§ **To do**
Every line of the listing below is to be duplicated exactly, with the pictures left out.

§ **Source data**

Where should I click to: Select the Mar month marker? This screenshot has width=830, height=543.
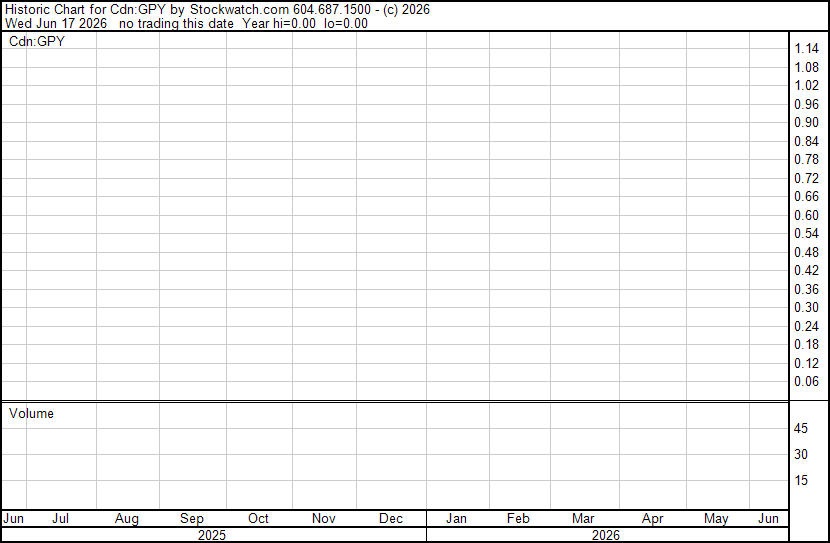pos(583,519)
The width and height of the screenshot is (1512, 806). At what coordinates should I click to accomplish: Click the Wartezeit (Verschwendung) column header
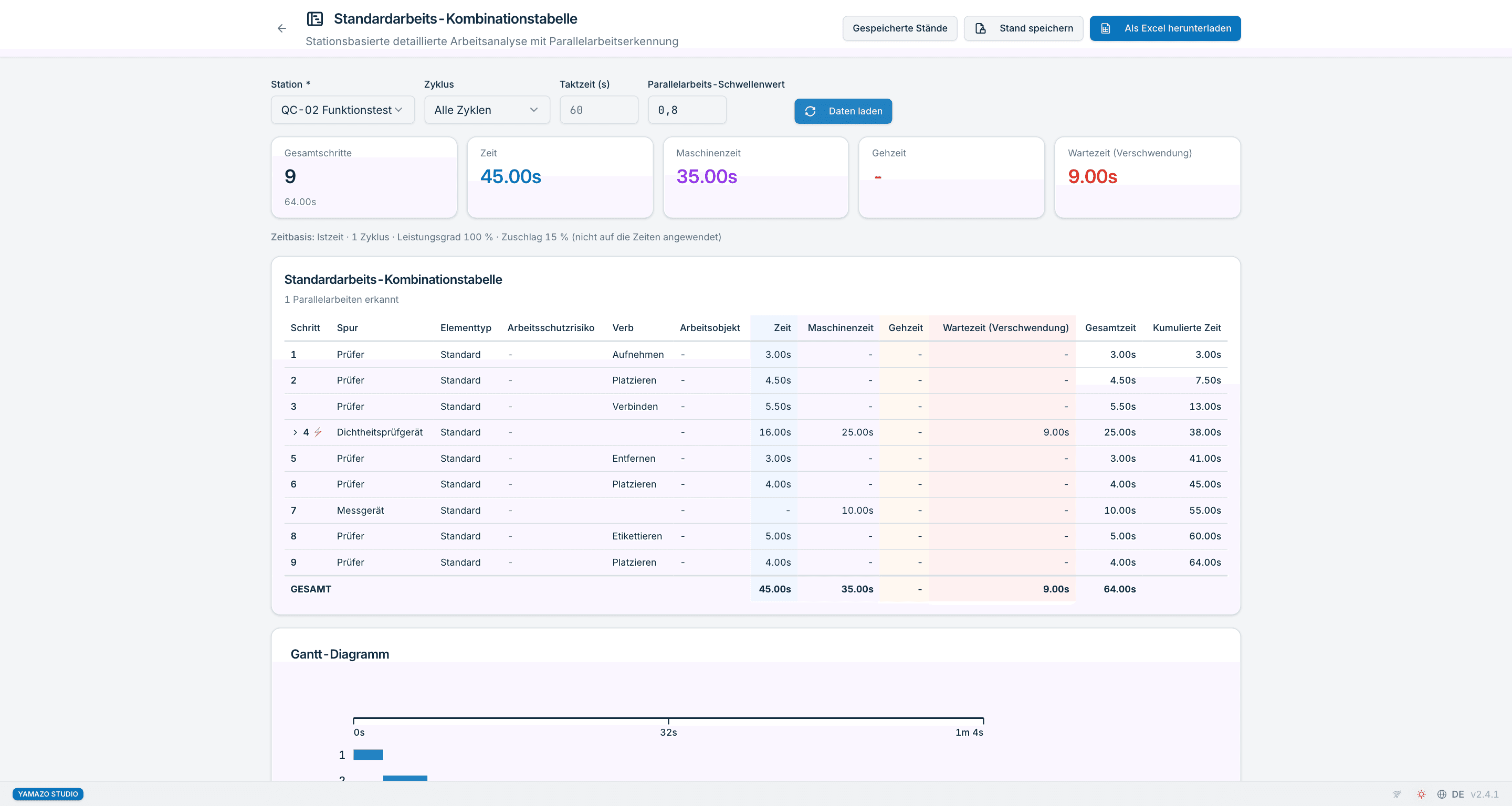coord(1005,327)
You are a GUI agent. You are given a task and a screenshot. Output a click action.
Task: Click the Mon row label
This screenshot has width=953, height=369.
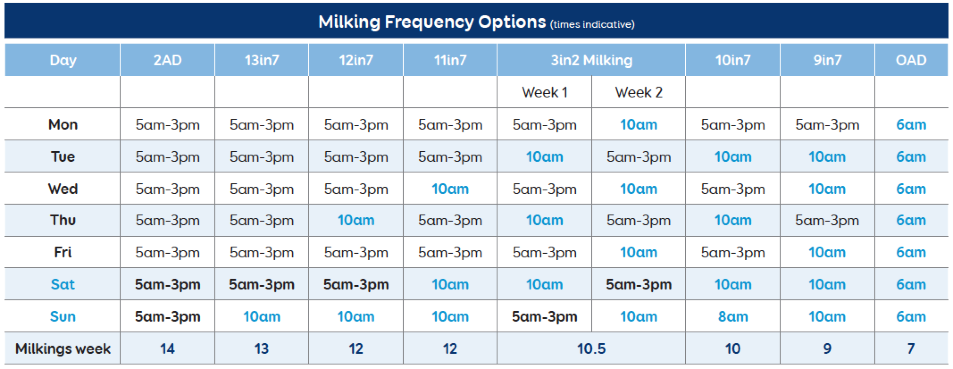point(63,125)
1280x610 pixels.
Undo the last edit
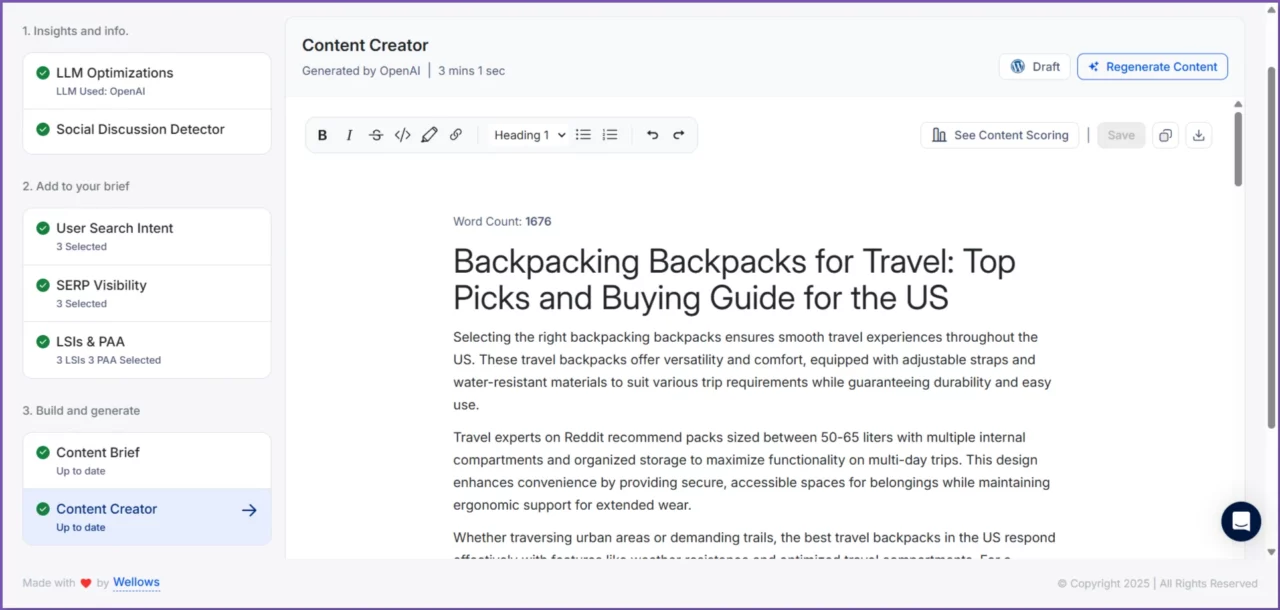point(653,135)
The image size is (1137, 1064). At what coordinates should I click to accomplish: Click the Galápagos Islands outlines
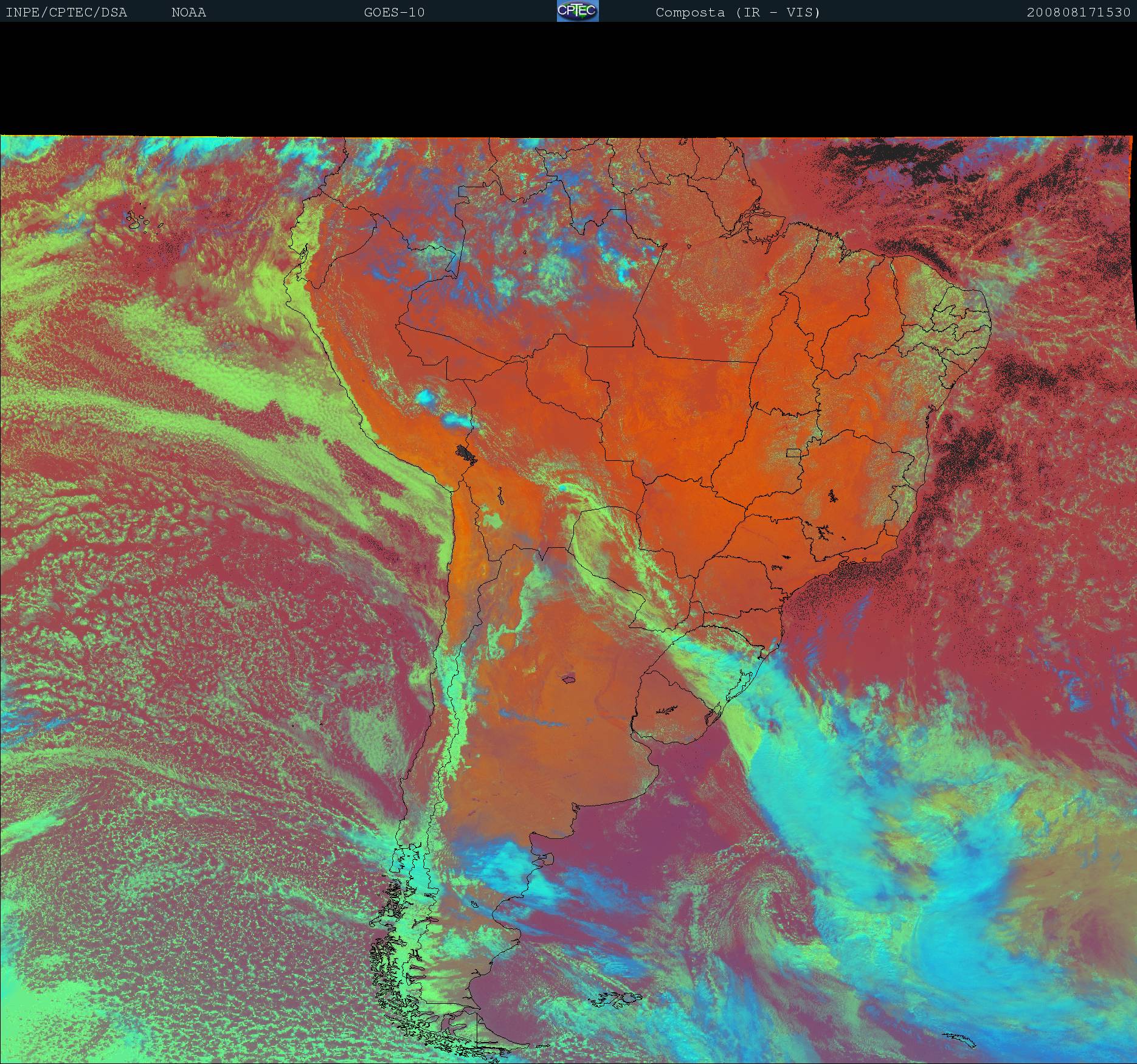pos(140,221)
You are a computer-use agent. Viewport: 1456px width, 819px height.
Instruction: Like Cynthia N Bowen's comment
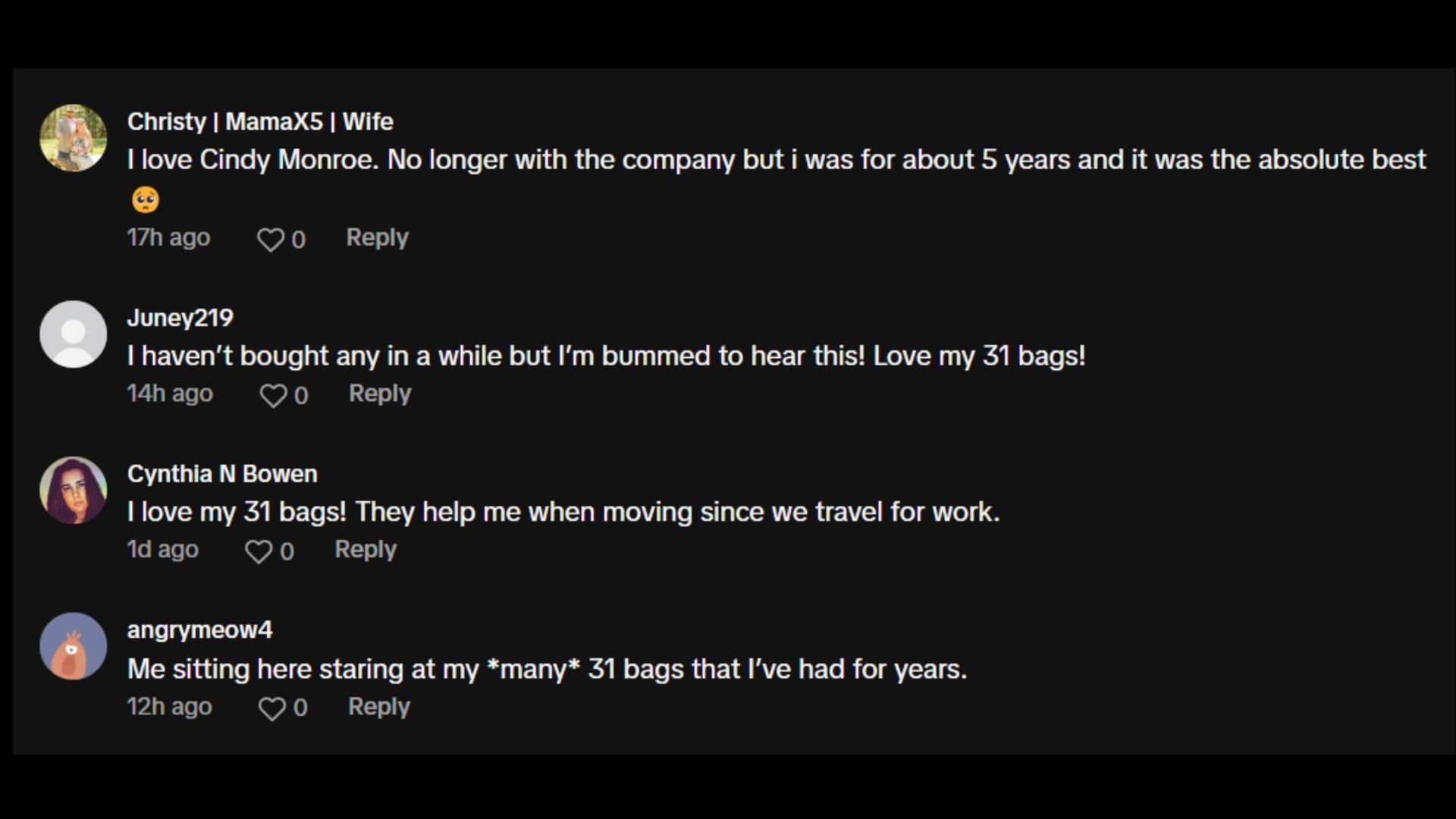[x=259, y=551]
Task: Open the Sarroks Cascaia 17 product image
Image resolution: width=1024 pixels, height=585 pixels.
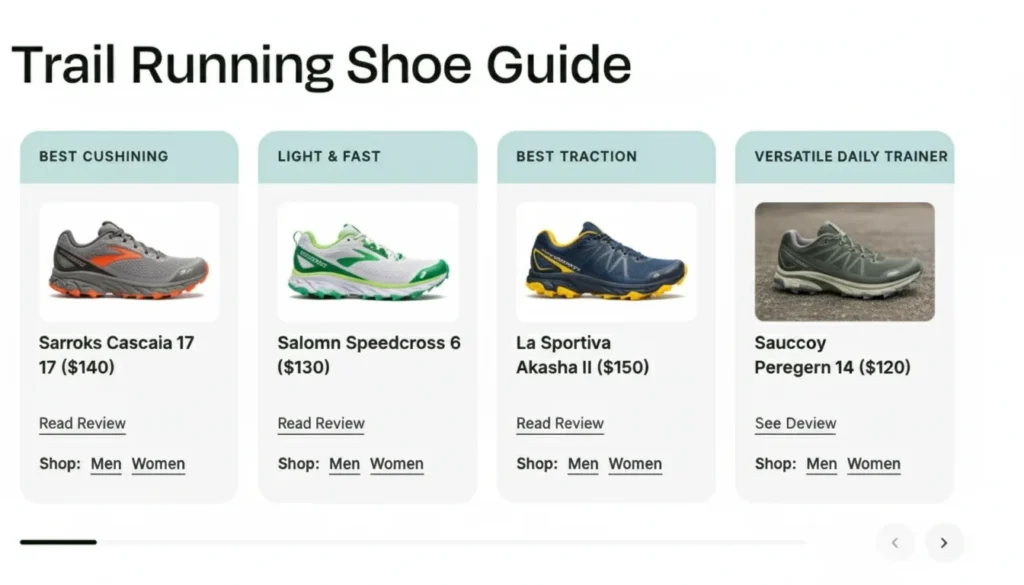Action: point(129,260)
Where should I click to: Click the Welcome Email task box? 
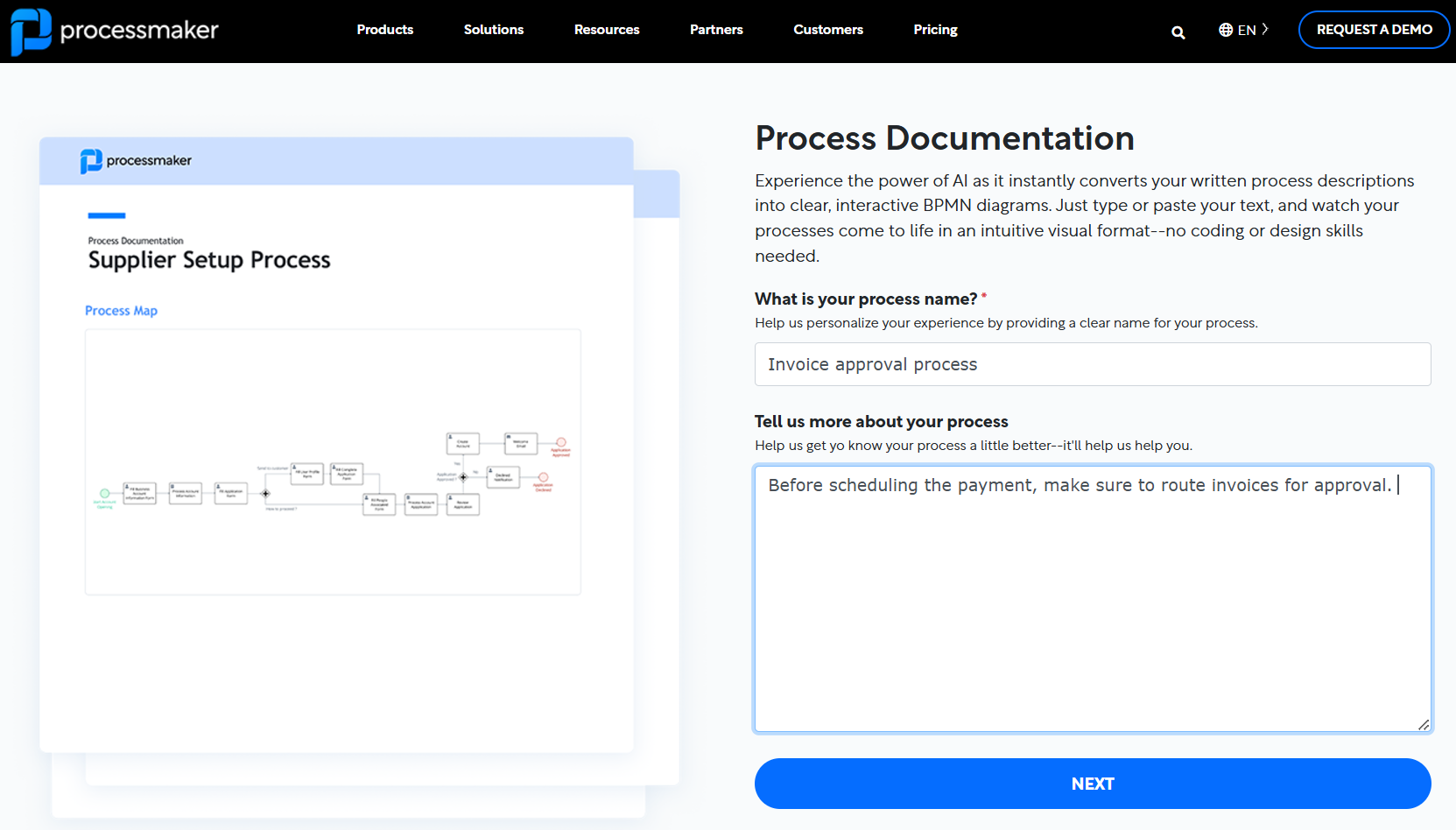(521, 443)
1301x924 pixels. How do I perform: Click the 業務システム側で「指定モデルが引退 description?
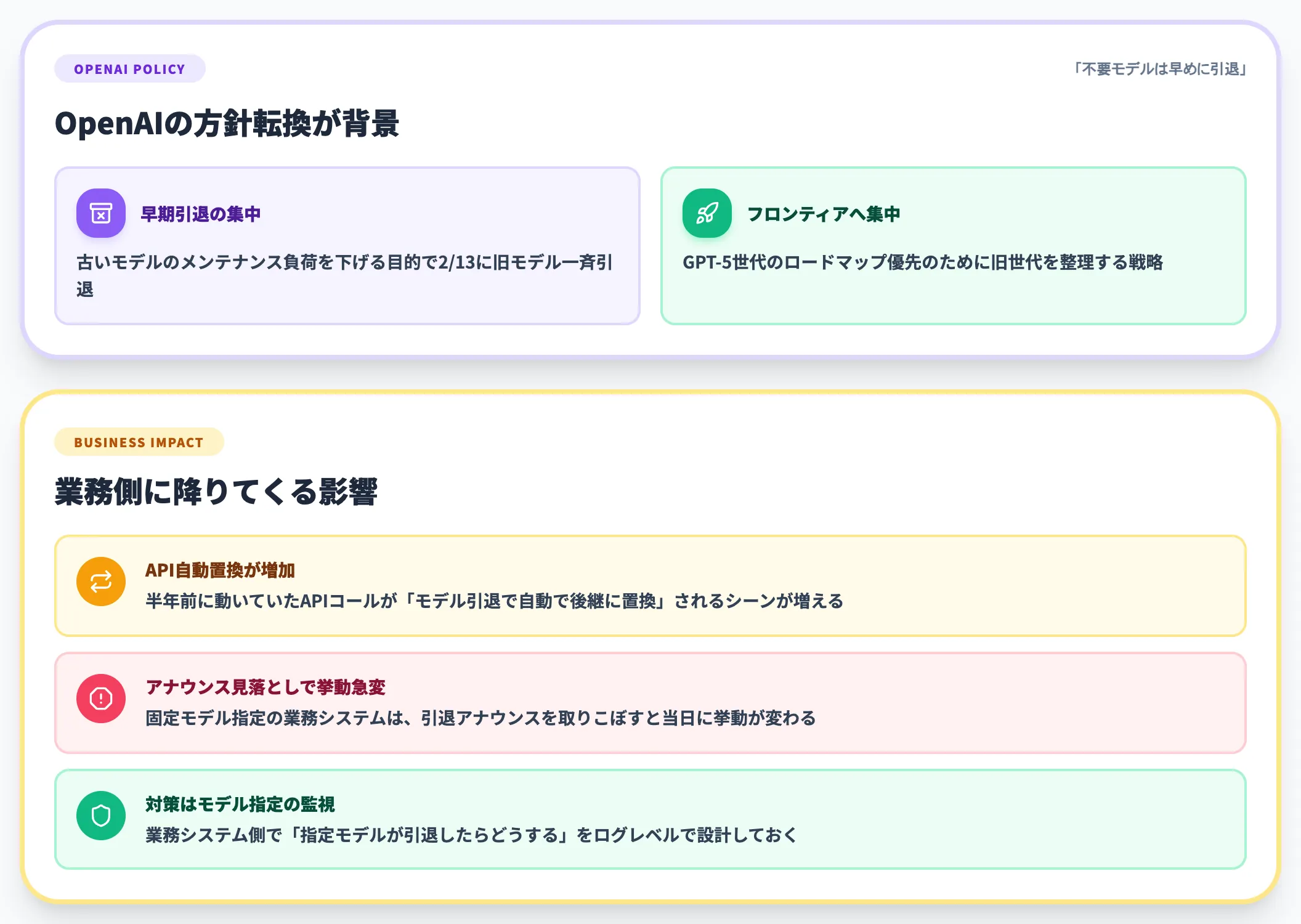(x=471, y=835)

§ **Result of this exercise**
Where should I click to: Select the Mar month marker? This screenshot has width=830, height=543.
pos(583,519)
The width and height of the screenshot is (1512, 806). At what coordinates should I click to accomplish: Click the Wartezeit (Verschwendung) column header
coord(1005,327)
You are a GUI agent. You are given a task and a screenshot. Output a click action.
Task: Click the Mon row label
This screenshot has width=953, height=369.
point(63,125)
1280x610 pixels.
Undo the last edit
point(653,135)
The image size is (1137, 1064). At what coordinates should I click to accomplish: Click the Galápagos Islands outlines
pos(140,221)
You are a computer-use agent. Viewport: 1456px width, 819px height.
Instruction: Like Cynthia N Bowen's comment
[x=259, y=551]
Task: Open the Sarroks Cascaia 17 product image
Image resolution: width=1024 pixels, height=585 pixels.
Action: point(129,260)
Where should I click to: Click the Welcome Email task box? 
(521, 443)
1301x924 pixels. How do I perform: Click the 業務システム側で「指定モデルが引退 description?
(x=471, y=835)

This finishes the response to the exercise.